RE is taught in a block unit within a term to allow suitable links to be made to specific religious festivals taking place or to link in with other topics being taught. Children gain a deeper understanding of the religion studied through the use of high-quality resources and artefacts.
The following skills are used, in order to strengthen the skills and deepen the understanding and knowledge taught: investigating, reflecting, recalling and retelling, exploring, discussing and empathising. Children can discuss and compare the lives of people they have studied from a variety of different religions.
Attitudes which are fundamental to RE and, which we foster within children, include: curiosity and wonder, commitment, fairness, respect, self- understanding, open-mindedness, critical mindedness and enquiry. These work alongside the SMSC links and British Values implemented within school as a whole.
Assemblies take place across the whole school. These are delivered by senior leaders, class teachers and guest speakers.
Visits to places of worship provide a variety of first-hand experiences for our children, to spark their interest and relate new learning to their own experience.
Children who are effective RE learners demonstrate that they can achieve a progressively deeper set of knowledge and skills, including:
- Making links between their own lives and those of others in their community and in the wider world.
- Developing an understanding of other people’s cultures and ways of life.
- Extending their knowledge and understanding of religions and beliefs.

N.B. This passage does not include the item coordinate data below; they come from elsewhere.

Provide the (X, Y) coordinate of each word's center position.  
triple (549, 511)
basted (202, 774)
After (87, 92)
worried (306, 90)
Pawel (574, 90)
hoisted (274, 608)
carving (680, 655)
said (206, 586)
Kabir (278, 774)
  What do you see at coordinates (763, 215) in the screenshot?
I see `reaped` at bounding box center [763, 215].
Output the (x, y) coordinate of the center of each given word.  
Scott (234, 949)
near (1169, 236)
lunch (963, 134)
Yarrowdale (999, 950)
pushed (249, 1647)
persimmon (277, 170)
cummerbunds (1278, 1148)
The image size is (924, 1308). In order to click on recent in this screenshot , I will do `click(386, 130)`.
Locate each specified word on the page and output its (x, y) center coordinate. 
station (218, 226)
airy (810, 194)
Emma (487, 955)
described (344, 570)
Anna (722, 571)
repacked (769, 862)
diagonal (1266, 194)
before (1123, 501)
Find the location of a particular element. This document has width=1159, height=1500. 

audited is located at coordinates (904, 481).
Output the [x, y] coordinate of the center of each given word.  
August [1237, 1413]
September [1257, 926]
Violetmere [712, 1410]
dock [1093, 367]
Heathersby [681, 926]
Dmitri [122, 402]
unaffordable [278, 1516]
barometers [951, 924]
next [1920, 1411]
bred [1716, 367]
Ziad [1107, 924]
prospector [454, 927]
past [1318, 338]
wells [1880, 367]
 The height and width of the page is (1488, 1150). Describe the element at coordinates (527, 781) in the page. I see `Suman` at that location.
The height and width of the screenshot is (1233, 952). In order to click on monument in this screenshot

- Developing a religious vocabulary and interpret religious symbolism in a variety of forms
- Reflecting on questions of meaning, offering their own thoughtful and informed insights into religious and other worldviews.
- Exploring ultimate questions of beliefs and values in relation to a range of contemporary issues in an ever-changing society.
We measure the impact of our curriculum in helping children to acquire this set of knowledge and skills in a range of ways, including:
- Interviewing children about their learning (pupil voice).
- Completing pupil book looks.
- Marking of written work in books by teachers.
- In-lesson assessment by teachers, including the use of open-ended, differentiated questioning.